→ **WORK TASK**
Only the lines from the one containing "620x440 pixels. At" to the end of the entries should be written out, each exactly as it stands, both ends included.

→ **PROVIDED DATA**
-=-=-

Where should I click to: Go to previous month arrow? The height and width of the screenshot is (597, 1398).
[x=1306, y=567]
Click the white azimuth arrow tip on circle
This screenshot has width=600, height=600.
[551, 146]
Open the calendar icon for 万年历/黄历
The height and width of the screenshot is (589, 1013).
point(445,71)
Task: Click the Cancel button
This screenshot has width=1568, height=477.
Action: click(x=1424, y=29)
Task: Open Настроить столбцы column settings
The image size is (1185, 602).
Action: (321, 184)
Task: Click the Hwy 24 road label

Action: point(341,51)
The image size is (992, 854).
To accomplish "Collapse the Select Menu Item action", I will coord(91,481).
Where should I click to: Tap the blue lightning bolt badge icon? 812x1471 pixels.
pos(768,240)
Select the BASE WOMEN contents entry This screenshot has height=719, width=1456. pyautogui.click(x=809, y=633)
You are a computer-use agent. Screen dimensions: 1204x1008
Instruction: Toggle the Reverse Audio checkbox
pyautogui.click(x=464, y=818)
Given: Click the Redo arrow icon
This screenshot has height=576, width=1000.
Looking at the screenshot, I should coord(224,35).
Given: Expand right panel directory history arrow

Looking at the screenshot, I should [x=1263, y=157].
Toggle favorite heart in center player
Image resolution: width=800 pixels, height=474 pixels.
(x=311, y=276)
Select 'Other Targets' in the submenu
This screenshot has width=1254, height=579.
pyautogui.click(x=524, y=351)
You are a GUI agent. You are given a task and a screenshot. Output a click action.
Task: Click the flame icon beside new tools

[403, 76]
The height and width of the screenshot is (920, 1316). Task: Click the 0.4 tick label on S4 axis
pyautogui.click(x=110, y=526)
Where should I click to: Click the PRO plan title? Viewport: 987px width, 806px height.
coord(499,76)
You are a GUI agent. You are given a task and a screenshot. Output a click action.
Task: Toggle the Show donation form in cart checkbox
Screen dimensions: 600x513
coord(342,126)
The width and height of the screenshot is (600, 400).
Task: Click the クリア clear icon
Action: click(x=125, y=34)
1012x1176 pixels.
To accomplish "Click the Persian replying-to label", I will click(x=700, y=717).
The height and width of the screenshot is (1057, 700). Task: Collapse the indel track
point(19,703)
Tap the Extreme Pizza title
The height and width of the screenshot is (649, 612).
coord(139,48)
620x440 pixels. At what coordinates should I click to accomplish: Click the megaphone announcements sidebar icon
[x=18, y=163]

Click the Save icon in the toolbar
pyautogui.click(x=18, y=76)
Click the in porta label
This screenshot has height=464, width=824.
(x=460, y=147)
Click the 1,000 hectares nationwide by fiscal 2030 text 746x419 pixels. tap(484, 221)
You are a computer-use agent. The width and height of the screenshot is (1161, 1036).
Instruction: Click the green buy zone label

-=-=-

→ **RESPONSE TO THIS EXERCISE**
620x440 pixels. At what coordinates should I click to accomplish: Click the megaphone announcements sidebar icon
[x=18, y=163]

Click the Save icon in the toolbar
pyautogui.click(x=18, y=76)
Click the in porta label
This screenshot has height=464, width=824.
(x=460, y=147)
Click the 1,000 hectares nationwide by fiscal 2030 text 746x419 pixels. tap(484, 221)
You are a computer-use agent. The width and height of the screenshot is (1161, 1036).
Instruction: Click the green buy zone label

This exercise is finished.